Das Übertragungsnetz im Strommarkt ist so etwas wie der Marktplatz für den Stromaustausch. Für einen funktionierenden Wettbewerb ist deshalb die Unabhängigkeit des Netzbetreibers von Produzenten- und Händlerinteressen besonders wichtig. Vertikal integrierte Unternehmen (in denen das Übertragungsnetz, Kraftwerke und Stromhandel kombiniert werden) haben in der Praxis diverse Möglichkeiten, den Markt zu ihren Gunsten zu verzerren. Daher sieht auch das Stromversorgungsgesetz (StromVG) Regelungen für die Unabhängigkeit der Netzgesellschaft vor.

Teuer erkaufte Versorgungssicherheit

Die Schweizerische Netzgesellschaft Swissgrid ist rechtlich und organisatorisch von Produzenten bzw. Händlern und Versorgern getrennt. Diese Entflechtung ist jedoch wenig strikt. Im Gegensatz zu Ländern wie Grossbritannien – welche die Liberalisierung sehr konsequent umsetzten – erlaubt die Schweiz, dass Produzenten und Händler weiterhin Eigentümer der rechtlich verselbständigten Netzgesellschaft bleiben können.

Unnötigerweise geht der Gesetzgeber in der Schweiz sogar so weit, dass er solche Verflechtungen explizit vorschreibt. So verlangt das StromVG, dass die Mehrheit des Eigentums am Stromnetz direkt oder indirekt in den Händen von Gemeinden und Kantonen liegen muss. Damit bleiben die Verbundunternehmen und die Kantone – die ihrerseits die wichtigsten Eigner von Verbundunternehmen und Kraftwerken sind – Mehrheitseigner von Swissgrid (vgl. Abb.). Darüber hinaus besteht ein Kotierungsverbot, das den Kreis zusätzlicher Aktionäre weiter einengt. Was im politischen Prozess als Massnahme zur Versorgungssicherheit verkauft wurde, könnte sich nachträglich als besonders kontraproduktiv herausstellen.

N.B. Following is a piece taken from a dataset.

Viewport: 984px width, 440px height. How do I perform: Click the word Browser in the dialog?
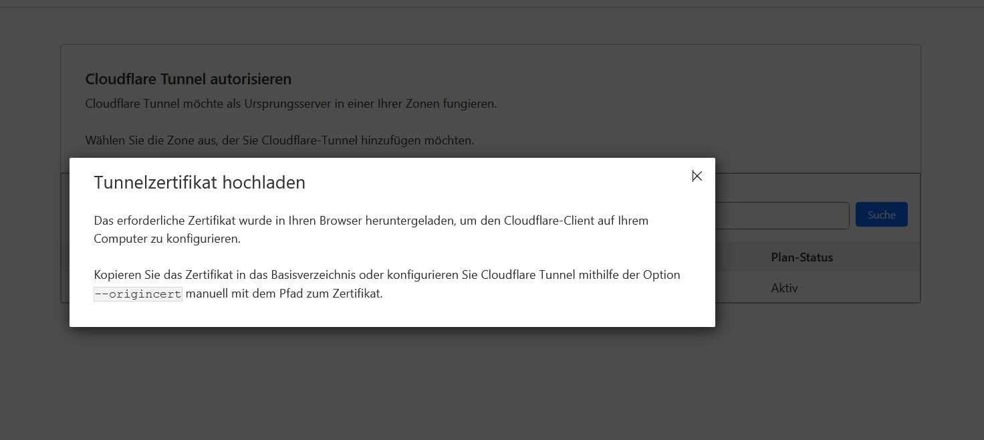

Verbundunternehmen und Kantone als zurückhaltende Investoren

Die im StromVG geförderte Verflechtung zwischen Kantonen, Produktion, Handel und Übertragungsnetz  ist aus wettbewerblicher Sicht bedenklich. Grundsätzlich gilt, dass die Gefahr von Marktverzerrungen umso grösser ist, je weniger konsequent die Entflechtung umgesetzt wird.

Den wettbewerblichen Nachteilen stehen kaum relevante Vorteile gegenüber. Einerseits sind die potenziellen Effizienzgewinne etwa durch die Nutzung von Verbundeffekten zwischen Übertragungsnetz und Produktion gering. Anderseits schwächen die bestehenden Regelungen auch die Investitionsmöglichkeiten und letztlich die Versorgungssicherheit: Aufgrund ihrer langfristigen Natur werden die Netzinvestitionen erst mit grosser Verzögerung über die Netznutzungsgebühren von den Endkonsumenten amortisiert. Erneuerungs- und Erweiterungsinvestitionen setzen daher einen grossen Kapitaleinsatz voraus. Zwar ist ein Unternehmen wie Swissgrid fähig, in grossem Ausmass Fremdkapital aufzunehmen, es braucht längerfristig aber auch mehr Eigenkapital.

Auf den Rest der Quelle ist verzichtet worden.